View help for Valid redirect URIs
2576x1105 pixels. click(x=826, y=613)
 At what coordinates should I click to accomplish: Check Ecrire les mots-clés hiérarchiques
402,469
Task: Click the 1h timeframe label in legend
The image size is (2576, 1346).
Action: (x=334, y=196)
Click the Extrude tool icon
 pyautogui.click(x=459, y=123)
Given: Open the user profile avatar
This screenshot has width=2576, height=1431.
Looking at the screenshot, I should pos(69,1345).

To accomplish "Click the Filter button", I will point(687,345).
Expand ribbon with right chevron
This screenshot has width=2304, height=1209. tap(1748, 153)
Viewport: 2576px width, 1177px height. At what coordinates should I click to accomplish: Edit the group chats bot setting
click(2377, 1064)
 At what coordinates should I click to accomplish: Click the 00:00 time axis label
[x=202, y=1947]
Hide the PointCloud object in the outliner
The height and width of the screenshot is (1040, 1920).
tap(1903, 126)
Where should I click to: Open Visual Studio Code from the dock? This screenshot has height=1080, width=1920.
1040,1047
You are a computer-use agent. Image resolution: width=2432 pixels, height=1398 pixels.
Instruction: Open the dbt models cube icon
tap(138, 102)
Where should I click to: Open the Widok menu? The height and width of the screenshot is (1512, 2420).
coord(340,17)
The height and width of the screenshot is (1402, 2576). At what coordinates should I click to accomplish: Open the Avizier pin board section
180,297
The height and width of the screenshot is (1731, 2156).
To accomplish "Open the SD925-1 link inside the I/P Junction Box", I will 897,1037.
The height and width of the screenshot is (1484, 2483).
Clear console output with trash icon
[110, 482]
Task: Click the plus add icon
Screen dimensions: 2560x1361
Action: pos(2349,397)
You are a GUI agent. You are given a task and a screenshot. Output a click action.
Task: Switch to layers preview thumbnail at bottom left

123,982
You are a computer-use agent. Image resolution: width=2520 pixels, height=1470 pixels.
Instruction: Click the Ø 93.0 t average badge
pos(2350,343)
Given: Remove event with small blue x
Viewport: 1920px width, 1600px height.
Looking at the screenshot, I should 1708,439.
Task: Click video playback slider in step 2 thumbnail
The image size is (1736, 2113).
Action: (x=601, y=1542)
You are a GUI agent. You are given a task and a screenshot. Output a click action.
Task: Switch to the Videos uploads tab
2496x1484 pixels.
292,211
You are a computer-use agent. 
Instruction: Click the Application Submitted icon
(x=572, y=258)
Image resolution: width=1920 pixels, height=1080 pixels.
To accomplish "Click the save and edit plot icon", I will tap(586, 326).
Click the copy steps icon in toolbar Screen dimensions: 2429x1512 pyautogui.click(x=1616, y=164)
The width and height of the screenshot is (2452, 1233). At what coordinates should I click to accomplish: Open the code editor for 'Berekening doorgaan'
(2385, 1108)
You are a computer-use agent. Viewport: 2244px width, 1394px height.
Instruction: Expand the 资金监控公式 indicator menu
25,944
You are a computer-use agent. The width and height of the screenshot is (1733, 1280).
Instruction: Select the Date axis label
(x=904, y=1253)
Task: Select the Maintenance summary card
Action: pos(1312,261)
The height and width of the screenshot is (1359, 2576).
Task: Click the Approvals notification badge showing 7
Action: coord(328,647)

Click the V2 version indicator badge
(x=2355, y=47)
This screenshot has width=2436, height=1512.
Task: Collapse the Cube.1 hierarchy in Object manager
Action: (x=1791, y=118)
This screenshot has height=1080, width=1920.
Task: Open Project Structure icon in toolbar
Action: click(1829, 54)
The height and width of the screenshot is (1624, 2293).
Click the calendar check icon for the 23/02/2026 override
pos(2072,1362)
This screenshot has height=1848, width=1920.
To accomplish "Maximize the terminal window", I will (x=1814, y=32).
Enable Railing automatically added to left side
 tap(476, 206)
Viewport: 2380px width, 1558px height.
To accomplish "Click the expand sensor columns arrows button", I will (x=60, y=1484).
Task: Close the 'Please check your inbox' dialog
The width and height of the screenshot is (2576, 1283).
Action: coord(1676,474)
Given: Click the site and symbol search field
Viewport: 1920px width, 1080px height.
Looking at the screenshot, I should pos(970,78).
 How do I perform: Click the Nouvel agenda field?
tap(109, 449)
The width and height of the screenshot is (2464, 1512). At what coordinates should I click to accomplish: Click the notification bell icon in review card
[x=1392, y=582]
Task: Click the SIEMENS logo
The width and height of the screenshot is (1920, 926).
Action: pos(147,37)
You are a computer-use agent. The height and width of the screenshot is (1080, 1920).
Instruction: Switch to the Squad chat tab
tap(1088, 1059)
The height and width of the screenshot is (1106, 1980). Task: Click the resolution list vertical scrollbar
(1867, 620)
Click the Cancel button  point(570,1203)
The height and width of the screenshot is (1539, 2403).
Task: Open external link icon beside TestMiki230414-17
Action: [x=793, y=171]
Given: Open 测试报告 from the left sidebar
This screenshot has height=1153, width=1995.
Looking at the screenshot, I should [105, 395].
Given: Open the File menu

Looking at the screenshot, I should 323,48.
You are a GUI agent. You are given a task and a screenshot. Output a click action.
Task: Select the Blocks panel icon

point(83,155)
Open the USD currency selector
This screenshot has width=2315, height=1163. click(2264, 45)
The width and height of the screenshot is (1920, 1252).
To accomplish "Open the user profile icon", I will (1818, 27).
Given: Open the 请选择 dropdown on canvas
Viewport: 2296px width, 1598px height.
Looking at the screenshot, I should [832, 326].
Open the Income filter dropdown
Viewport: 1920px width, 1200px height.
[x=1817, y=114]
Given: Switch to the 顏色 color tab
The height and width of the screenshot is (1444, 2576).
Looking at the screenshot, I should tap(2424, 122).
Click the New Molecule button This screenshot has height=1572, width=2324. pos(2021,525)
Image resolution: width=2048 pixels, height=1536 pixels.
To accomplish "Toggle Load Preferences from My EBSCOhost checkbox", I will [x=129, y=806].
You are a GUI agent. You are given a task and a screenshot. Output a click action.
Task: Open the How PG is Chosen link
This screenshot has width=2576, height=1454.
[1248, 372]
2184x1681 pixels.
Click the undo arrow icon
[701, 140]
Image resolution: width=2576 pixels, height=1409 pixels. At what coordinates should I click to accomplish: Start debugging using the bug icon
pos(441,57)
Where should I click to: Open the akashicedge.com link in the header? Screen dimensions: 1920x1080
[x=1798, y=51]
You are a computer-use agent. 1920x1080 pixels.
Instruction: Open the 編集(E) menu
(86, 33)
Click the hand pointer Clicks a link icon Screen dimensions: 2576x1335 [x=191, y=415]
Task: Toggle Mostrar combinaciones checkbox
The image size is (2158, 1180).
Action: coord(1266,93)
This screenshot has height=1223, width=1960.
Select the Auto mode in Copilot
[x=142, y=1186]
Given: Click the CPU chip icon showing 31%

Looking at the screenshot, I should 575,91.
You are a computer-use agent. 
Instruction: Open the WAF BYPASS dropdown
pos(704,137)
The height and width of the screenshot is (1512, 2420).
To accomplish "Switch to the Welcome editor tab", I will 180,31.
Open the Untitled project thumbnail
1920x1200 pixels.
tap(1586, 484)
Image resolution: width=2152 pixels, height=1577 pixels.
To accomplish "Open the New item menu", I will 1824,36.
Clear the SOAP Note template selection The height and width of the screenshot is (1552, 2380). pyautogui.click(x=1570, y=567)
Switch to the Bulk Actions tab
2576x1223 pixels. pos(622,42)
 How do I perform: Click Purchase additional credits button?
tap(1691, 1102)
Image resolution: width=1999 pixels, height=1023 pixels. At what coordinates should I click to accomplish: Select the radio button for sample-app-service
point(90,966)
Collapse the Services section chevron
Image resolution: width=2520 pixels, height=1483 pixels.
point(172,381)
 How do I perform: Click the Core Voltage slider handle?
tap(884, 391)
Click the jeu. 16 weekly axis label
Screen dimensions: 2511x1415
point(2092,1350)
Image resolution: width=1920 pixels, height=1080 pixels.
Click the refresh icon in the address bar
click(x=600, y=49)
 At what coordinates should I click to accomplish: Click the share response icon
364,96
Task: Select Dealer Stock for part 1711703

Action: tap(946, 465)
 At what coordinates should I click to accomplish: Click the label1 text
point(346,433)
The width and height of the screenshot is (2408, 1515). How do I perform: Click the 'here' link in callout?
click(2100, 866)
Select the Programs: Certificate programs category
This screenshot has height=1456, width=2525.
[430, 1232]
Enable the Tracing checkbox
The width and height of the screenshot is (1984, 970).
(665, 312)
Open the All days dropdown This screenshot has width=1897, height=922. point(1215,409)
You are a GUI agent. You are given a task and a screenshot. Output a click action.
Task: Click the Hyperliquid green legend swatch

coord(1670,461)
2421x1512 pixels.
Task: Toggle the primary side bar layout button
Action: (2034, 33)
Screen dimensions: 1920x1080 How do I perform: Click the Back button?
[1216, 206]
|---|
**Task goal:**
In the records above, the lines containing the string "user" should be counted; give only the total.

**Your solution:**
2